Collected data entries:
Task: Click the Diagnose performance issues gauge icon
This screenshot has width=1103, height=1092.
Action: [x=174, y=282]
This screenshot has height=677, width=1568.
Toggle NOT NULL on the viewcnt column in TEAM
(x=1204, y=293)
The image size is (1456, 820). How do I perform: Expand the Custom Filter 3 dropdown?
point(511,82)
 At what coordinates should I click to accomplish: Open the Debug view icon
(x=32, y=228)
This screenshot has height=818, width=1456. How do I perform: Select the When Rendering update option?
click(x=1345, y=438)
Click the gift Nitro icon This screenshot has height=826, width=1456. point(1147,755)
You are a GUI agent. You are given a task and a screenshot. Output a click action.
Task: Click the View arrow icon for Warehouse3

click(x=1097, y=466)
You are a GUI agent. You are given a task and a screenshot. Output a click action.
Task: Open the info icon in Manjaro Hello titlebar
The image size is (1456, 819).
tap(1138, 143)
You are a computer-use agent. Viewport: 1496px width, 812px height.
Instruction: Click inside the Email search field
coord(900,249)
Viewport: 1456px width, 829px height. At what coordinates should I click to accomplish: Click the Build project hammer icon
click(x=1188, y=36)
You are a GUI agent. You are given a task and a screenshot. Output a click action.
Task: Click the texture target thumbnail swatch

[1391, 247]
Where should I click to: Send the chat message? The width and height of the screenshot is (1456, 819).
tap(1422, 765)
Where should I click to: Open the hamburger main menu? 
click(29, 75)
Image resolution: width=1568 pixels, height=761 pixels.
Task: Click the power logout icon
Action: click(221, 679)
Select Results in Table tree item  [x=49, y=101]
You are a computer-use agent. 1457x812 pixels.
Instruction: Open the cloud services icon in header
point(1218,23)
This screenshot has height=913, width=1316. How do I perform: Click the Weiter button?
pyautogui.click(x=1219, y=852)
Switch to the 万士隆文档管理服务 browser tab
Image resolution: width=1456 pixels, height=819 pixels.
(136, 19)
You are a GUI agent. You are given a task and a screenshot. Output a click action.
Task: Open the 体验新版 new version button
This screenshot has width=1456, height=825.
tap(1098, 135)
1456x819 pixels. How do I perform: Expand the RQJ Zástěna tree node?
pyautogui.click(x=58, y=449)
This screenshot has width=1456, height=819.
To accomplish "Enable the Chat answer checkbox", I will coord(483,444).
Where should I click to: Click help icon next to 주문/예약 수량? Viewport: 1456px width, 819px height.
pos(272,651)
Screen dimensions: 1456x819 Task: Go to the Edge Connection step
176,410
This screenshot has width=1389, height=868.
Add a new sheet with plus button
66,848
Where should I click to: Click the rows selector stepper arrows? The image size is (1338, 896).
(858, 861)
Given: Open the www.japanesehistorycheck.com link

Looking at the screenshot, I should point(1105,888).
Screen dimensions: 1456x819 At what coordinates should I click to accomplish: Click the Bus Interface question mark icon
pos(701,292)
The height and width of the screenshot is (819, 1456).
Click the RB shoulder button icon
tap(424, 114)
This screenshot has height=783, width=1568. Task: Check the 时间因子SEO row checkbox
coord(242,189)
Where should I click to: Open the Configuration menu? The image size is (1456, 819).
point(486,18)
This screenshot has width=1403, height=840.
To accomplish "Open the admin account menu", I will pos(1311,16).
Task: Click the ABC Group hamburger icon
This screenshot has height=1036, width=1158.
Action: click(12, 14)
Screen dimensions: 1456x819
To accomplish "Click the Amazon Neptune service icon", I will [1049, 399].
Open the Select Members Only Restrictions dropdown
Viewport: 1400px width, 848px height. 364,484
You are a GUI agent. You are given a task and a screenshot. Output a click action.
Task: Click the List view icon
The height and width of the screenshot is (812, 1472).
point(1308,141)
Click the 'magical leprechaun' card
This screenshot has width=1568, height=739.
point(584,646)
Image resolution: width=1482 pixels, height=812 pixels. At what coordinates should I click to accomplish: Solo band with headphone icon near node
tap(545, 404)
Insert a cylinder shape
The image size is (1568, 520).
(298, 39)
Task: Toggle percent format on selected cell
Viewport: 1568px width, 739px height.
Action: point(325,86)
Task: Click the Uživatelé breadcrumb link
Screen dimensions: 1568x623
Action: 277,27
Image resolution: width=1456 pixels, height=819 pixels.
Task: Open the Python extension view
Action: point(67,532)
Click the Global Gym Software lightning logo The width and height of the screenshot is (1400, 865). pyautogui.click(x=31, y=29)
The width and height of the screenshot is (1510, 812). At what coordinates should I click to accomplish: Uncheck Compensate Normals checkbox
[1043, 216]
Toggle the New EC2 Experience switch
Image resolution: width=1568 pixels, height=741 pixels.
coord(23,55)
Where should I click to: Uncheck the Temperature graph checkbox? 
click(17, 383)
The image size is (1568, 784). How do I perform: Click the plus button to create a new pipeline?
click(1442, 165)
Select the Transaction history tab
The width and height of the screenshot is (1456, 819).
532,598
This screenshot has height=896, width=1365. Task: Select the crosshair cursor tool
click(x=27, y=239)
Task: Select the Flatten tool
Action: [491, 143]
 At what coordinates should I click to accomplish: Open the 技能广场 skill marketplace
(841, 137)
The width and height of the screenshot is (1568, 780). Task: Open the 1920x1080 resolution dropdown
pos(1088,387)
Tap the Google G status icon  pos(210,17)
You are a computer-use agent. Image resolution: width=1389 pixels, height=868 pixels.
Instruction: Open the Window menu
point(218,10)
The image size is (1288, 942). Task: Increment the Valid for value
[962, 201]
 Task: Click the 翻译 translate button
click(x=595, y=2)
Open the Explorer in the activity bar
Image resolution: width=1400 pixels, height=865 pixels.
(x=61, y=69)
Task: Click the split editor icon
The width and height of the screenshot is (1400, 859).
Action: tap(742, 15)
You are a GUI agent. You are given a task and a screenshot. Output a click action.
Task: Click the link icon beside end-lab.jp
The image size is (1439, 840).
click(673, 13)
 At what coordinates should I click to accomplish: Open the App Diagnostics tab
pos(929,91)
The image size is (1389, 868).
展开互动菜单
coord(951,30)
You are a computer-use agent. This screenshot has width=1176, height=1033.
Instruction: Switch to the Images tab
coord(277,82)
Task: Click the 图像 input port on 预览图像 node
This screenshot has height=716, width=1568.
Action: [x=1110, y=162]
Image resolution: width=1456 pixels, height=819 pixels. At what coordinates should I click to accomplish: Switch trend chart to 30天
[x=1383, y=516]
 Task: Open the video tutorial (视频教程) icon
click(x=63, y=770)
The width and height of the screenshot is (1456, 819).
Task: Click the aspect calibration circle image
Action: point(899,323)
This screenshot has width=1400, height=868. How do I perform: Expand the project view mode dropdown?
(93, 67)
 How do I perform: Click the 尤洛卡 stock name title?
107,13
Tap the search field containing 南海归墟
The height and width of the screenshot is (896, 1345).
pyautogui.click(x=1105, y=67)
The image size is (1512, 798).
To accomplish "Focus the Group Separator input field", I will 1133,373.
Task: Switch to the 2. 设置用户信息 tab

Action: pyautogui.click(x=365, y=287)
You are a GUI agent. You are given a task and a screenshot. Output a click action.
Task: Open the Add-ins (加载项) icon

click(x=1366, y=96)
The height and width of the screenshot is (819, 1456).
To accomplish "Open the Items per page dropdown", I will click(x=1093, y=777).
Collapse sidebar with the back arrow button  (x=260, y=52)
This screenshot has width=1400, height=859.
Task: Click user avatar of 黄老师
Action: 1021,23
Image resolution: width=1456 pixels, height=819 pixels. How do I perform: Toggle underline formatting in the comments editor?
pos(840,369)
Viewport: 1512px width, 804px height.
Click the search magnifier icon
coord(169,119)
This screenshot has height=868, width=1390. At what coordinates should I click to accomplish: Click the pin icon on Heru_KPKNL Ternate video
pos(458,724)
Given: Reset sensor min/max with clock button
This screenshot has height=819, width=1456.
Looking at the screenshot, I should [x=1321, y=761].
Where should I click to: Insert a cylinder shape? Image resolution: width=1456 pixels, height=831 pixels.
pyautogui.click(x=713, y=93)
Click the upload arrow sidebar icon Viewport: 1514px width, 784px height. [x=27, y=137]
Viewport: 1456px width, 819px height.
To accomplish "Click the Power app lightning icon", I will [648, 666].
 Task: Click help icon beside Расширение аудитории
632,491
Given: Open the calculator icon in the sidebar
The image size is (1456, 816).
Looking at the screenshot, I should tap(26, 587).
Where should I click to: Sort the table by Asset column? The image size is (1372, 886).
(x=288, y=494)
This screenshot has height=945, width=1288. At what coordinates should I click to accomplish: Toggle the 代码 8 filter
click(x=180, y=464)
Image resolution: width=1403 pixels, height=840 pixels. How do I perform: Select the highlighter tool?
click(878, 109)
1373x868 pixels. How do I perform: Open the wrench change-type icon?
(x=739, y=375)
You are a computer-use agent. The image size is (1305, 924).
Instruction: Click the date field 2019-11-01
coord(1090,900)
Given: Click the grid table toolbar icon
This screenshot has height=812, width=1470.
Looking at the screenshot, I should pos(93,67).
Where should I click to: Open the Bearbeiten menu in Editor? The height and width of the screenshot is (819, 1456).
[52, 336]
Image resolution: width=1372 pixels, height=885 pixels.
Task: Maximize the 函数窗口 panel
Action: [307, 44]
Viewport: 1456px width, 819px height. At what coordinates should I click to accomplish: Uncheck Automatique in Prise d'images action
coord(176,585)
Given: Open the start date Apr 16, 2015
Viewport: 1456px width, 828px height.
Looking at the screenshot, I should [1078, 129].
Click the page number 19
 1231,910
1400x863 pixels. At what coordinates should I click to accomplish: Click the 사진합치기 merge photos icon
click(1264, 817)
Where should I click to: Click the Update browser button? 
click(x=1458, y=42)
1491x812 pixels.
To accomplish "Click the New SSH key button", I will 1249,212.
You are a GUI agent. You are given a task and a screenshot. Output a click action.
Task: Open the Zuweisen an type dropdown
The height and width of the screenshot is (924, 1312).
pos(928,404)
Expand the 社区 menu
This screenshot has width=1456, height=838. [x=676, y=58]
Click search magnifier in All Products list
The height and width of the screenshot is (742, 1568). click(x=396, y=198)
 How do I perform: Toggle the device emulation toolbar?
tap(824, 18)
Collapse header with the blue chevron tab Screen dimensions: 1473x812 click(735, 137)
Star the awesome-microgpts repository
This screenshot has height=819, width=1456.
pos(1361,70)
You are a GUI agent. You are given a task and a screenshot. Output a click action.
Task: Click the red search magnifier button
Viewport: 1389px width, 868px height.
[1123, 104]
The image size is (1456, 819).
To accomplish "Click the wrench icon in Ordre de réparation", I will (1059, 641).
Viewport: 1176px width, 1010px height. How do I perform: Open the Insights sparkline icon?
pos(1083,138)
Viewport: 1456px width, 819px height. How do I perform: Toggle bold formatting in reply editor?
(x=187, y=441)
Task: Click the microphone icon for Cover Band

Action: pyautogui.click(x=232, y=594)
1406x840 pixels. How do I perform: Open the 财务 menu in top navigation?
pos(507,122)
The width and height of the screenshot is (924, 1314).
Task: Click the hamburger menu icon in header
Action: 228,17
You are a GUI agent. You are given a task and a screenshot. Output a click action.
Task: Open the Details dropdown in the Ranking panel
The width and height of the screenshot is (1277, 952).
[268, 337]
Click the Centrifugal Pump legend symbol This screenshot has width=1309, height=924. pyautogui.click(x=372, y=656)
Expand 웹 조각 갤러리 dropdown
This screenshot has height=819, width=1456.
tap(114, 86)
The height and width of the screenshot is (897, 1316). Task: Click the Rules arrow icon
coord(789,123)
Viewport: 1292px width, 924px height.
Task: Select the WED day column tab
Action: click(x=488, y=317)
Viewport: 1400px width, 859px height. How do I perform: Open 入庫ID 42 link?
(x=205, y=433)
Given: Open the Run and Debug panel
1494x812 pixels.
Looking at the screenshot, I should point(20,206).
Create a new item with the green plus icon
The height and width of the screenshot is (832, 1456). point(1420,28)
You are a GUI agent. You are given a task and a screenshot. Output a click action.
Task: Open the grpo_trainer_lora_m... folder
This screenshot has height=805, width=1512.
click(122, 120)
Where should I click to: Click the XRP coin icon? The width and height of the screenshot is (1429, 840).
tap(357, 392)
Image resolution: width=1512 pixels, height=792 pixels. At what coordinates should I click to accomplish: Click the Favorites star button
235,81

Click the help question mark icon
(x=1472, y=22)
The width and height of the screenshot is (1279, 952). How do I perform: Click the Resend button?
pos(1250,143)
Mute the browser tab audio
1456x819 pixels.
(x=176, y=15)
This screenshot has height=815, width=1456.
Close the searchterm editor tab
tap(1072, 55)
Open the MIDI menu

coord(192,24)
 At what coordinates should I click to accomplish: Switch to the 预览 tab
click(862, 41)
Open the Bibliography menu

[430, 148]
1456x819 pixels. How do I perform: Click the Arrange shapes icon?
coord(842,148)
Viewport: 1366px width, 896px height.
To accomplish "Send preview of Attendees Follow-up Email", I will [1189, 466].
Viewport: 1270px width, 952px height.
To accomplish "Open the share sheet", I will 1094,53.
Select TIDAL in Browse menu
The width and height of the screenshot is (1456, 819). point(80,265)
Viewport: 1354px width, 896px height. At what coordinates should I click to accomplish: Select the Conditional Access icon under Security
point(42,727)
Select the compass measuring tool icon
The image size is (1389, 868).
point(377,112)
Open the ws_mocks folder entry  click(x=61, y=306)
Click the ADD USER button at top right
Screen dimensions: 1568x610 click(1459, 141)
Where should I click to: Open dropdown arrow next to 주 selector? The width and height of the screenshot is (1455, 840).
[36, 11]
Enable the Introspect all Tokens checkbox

- **To do**
Every line above that holds "folder" should be copied out.

- **Your solution**
Task: Open the grpo_trainer_lora_m... folder
Open the ws_mocks folder entry  click(x=61, y=306)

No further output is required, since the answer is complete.